I have always been the type of person who believed the more the merrier, but when dealing with the most personal aspects of your life, it becomes important that less be the idea, which is a concept I have recently jumped on board with. With all that I have dealt with in 2018, I am grateful to be able to say that I have had a few great friends holding me down in the midst of the storms. Not a hundred, not ten. Just a few great friends who have been there, showing me that less is more.
As independent as I like to believe I am, I have to admit that when it comes to dealing with life, I struggle to hold myself up on my own.
I don't like to admit defeat and I don't like to feel like I don't have myself together 24/7. But my friends, my great friends, have been here to make sure I know that it's OK not to be OK, and it's OK to need someone. Not always will we be able to glide through life with a helping hand that is 100% OK, which is what my small group has helped me to see.
But even during the times, I was more than willing to open up or the times when I was too emotional to keep my feelings in, they were there. They rushed to be with me, help me and listen to me when I felt like I was falling apart. And they did it all without complaint.
As I went through my hard times this year, I began to realize that each time the same people were there.
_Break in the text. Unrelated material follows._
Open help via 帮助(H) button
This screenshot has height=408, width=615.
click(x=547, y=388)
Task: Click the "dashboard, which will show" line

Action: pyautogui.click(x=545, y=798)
They were there to listen and speak, they were there to comfort and guide, all with genuine concern for me. So after experiencing this love and sense of comfort from the same few individuals over and over again, I came to realize that this small group is the only group I'll need the next two years in college. They're the ones I can count on, every single time. They've seen my good days and bad days, but most importantly, they've been there through all of these days; something which I will forever be grateful for.
To my friends, who have seen me in all of the forms, good and bad, thank you for showing me that less is more in friendships. Thank you for being my tight-knit group of people. Thank you for being true friends and even greater people.